# Provided records
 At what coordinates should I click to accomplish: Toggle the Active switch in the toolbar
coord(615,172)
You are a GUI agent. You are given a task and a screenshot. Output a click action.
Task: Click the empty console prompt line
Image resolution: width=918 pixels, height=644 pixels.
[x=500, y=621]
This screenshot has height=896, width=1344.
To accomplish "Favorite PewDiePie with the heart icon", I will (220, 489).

==

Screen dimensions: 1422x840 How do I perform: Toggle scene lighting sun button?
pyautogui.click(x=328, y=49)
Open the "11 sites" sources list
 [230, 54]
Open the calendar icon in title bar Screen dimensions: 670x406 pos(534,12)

# Task prompt
What you return should be exactly the lines above, starting at the one with "Screen dimensions: 1422x840" and ending at the one with "Open the calendar", and nothing else.

# Task result
Screen dimensions: 1422x840 How do I perform: Toggle scene lighting sun button?
pyautogui.click(x=328, y=49)
Open the "11 sites" sources list
 [230, 54]
Open the calendar icon in title bar Screen dimensions: 670x406 pos(534,12)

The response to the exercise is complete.